Ireland leads the world in wheat yields
Irish wheat yields are on average the highest in the world, driven by higher rainfall, mild winters and long cool summer days that help grain filling.
Yields over a 10-year period are nearly 10% higher than the UK and well above those of New Zealand, which boasts the world wheat yield record.
However, the euphoria of high yields is tempered by high disease-control costs and narrow windows for drilling and harvesting in a wet climate.
See also: High wheat yields: Why the Irish excel
John Spink, head of crop research at the state-funded advisory group Teagasc, points out that the Irish wheat growing system is high input-high output.
“Climatically, there is a 10% advantage over most the UK ,with the actual yield advantage around 1t/ha,” he tells Farmers Weekly.
The country gains from having good rainfall, a lack of extreme weather with no cold winters or hot summers and long cool summer days.
Ireland arable cropping
- Arable area 378,000 (or 9% of the farmed area)
- Individual crops
- Spring barley 130,000ha
- Winter barley 80,000ha
- Winter wheat 70,000ha
- Spring oats 20,000ha
- Total cereals 300,000ha
Figures from the Food and Agriculture Organisation put Irish average wheat yields at 8.7t/ha over 2003-12 compared with 7.7t/ha for the UK.
Work by UK crop science group Adas suggests south-east Ireland could produce the highest potential yield in the whole of the British Isles, at 22.8t/ha with water not a limiting factor.
The area of Irish cereals is about 300,000ha or less than 10% of the UK area, largely in south-east Ireland in a Dundalk-Rosslare-Cork triangle, but could easily increase. Ireland grew 1m ha of cereals in 1850, Mr Spink says.
However, he admits such an increase is unlikely due to the current big push into milk production, with the end of EU quotas earlier this year and as wheat growing costs rise.

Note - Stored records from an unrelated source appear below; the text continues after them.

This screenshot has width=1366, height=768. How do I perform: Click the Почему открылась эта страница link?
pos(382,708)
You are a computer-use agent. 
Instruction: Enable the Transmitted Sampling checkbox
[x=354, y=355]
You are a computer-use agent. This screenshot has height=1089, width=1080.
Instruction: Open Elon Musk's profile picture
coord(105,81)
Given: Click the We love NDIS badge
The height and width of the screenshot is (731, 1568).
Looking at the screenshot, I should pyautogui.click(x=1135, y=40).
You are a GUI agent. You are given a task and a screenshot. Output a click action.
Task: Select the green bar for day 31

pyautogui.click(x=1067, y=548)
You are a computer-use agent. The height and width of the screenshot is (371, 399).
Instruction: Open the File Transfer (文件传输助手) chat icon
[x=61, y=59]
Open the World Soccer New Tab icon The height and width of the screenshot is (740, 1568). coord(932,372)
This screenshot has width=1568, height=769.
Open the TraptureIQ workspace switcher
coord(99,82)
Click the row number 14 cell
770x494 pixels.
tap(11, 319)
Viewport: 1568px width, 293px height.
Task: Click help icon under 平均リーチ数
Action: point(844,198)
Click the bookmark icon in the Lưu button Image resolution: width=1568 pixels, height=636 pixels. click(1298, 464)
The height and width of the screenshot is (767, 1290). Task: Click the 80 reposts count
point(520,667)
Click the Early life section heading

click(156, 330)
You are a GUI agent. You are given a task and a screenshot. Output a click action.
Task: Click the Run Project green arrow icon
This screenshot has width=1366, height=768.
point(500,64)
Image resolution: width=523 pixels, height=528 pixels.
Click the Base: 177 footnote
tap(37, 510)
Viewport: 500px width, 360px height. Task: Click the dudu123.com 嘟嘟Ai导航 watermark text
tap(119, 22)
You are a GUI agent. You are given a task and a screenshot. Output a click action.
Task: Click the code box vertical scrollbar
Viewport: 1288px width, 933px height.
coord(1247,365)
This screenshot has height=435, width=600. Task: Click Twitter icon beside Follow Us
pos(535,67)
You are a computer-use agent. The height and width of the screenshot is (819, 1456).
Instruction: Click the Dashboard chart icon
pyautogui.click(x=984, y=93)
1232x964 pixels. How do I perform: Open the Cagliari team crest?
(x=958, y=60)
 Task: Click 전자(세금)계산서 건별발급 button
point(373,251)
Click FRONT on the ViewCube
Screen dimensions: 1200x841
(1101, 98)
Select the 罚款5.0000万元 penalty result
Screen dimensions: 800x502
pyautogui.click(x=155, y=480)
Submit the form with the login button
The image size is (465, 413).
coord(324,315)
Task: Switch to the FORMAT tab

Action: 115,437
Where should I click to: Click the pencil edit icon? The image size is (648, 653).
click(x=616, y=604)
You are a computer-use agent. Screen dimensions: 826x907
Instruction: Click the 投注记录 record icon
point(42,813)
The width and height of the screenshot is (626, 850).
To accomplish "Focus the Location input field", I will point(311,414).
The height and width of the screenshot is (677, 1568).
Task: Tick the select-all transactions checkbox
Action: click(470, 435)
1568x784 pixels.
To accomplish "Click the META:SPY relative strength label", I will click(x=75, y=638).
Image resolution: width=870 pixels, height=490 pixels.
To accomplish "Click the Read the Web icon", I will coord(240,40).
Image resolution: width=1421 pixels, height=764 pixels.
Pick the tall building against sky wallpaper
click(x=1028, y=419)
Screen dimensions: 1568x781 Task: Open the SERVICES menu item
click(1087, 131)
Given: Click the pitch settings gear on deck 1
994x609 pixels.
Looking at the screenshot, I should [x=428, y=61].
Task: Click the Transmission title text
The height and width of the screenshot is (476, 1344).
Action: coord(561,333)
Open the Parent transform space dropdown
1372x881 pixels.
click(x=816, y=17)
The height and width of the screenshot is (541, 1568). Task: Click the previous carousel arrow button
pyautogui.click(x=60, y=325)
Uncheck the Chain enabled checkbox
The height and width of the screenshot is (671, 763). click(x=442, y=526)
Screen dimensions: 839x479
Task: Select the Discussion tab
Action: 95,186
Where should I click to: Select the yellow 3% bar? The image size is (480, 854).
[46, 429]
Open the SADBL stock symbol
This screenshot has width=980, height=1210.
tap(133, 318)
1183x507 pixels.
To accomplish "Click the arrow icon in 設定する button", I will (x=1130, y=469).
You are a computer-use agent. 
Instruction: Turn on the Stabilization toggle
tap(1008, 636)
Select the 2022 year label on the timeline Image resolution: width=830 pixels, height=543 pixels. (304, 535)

The winter wheat area dipped to about 70,000ha as growers in the wetter areas around Cork gave up, and for the first time the area of winter barley overtook wheat to about 80,000ha.
The reasons for wheat’s decline also includes the difficulty in controlling the wet weather disease septoria, as well as improved winter barley variety yields.
“Over the past five years we have seen winter barley yields rise as the cost of production is less than for wheat,” says Mr Spink, who is based at Teagasc’s Oak Park crop production centre at Carlow, 40 miles south-west of Dublin.
Septoria in wheat can easily slash yields by 50%, while fusarium can also be a problem in a wet summer, with relatively little rust or mildew seen.
One major problem is the lack of viable break crops in Ireland, with the potato area in slow decline and the end of sugar beet growing nearly 10 years ago.
A small area of oilseed rape shrank to 4,000ha from a high of 10,000ha in 2012 after a difficult wet year and no major domestic crusher, while field beans have seen a small rise to 20,000ha.